### Page text:
— begin —

# Some Bee and Flower Macro photography



## cgipson1 (Aug 21, 2011)

I have only been shooting macro for a couple of months.. have lots to learn about it. C&C welcome!


----------



## TheFantasticG (Aug 21, 2011)

I like #1, mostly for composition. Good work sir.


----------



## jrice12 (Aug 21, 2011)

Lighting is always a challenge when working outdoors.  It's not like you could hold a diffuser while trying to get these fast moving beasts! I like the composition of the first one too, the second is so busy I had a hard time finding the bee!


----------



## D-B-J (Aug 21, 2011)

I agree that the first one is better.  The second is too busy and the bee gets lost in the flower.  WEll done on the first shot though.


----------



## cgipson1 (Aug 21, 2011)

— end —

### What is needed:
Continue the bee and flower macro photography thread from where it stops, beginning with the reply under the last cgipson1 header.

### Source material:
— begin —

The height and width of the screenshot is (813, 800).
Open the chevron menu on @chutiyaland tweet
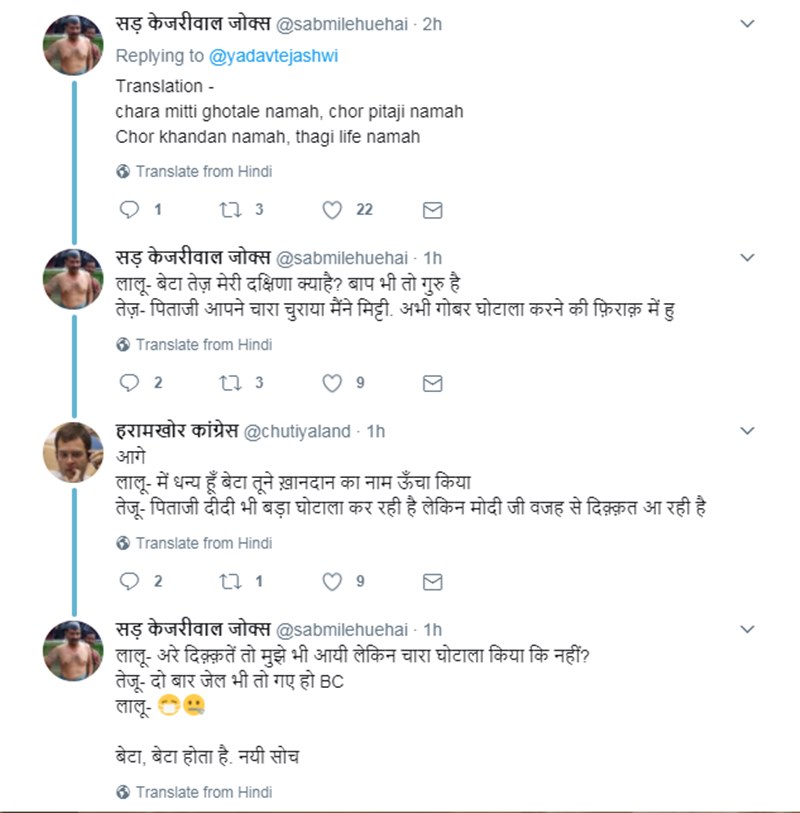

— end —

### Answer:
Thank you... I had fun shooting these! I actually use a Kirk Macro Flash Bracket.. But I think I was only using the OEM (SB-900) snap on diffuser that day.. not the small softbox I normally use. So the lighting is a little more intense than I normally try for.

my original ideas with there were :  

On the first one.. the flower complemented Bee. The second one is really a shot of the flower (technically not even really Macro).. with the bee complementing it. I love the unopened flower pods in the 2nd shot.... such an unusual flower.


----------



## TheFantasticG (Aug 21, 2011)

I have to agree with you Gipson on the oddity of the bulbs of that flower.


----------



## edddial (Aug 22, 2011)

Great shots!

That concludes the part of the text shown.